#### Input material
---*---
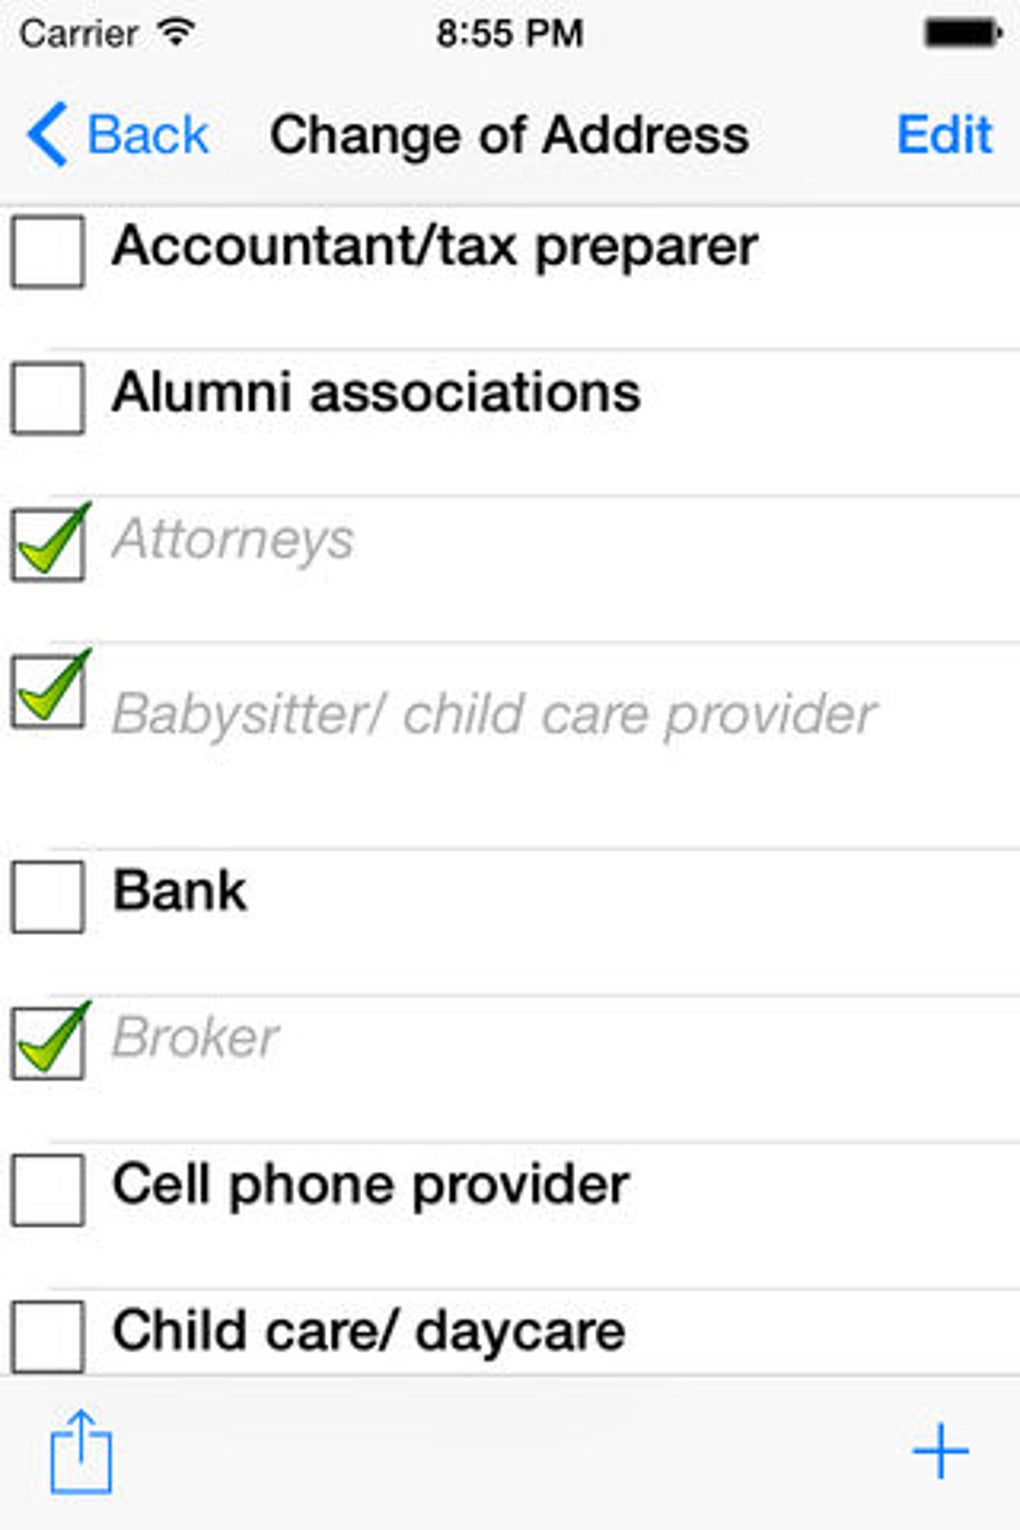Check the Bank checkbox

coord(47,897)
---*---
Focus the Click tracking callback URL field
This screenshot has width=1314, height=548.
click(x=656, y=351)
---*---
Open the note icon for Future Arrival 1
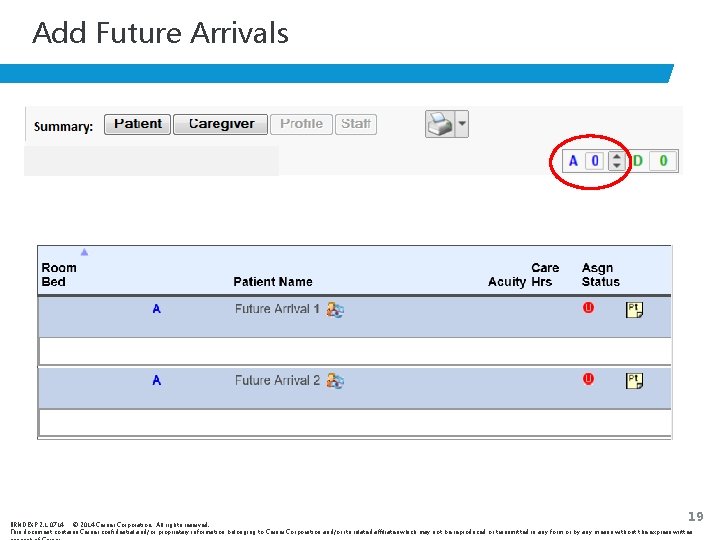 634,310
---*---
Return each line of the material above that contains the word "callback". Case counts.

Focus the Click tracking callback URL field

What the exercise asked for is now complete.